(Stored data)
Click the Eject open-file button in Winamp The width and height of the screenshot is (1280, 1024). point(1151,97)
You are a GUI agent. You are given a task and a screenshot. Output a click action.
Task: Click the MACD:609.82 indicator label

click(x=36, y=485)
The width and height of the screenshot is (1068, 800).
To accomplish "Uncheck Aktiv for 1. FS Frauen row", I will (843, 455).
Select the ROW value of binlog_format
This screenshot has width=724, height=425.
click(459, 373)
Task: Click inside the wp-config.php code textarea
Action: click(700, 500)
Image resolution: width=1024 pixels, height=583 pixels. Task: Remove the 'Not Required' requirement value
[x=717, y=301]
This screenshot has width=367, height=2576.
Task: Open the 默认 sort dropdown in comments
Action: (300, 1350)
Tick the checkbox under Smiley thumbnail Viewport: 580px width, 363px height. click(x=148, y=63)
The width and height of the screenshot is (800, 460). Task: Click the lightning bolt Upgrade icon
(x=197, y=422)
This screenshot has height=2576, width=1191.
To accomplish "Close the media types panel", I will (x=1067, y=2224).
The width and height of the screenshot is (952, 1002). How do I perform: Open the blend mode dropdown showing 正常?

● The task
Return each entry from above without altering a single character.

● Answer to the exercise
Click the Eject open-file button in Winamp The width and height of the screenshot is (1280, 1024). point(1151,97)
You are a GUI agent. You are given a task and a screenshot. Output a click action.
Task: Click the MACD:609.82 indicator label

click(x=36, y=485)
The width and height of the screenshot is (1068, 800).
To accomplish "Uncheck Aktiv for 1. FS Frauen row", I will (843, 455).
Select the ROW value of binlog_format
This screenshot has width=724, height=425.
click(459, 373)
Task: Click inside the wp-config.php code textarea
Action: click(700, 500)
Image resolution: width=1024 pixels, height=583 pixels. Task: Remove the 'Not Required' requirement value
[x=717, y=301]
This screenshot has width=367, height=2576.
Task: Open the 默认 sort dropdown in comments
Action: (300, 1350)
Tick the checkbox under Smiley thumbnail Viewport: 580px width, 363px height. click(x=148, y=63)
The width and height of the screenshot is (800, 460). Task: Click the lightning bolt Upgrade icon
(x=197, y=422)
This screenshot has height=2576, width=1191.
To accomplish "Close the media types panel", I will (x=1067, y=2224).
The width and height of the screenshot is (952, 1002). How do I perform: Open the blend mode dropdown showing 正常?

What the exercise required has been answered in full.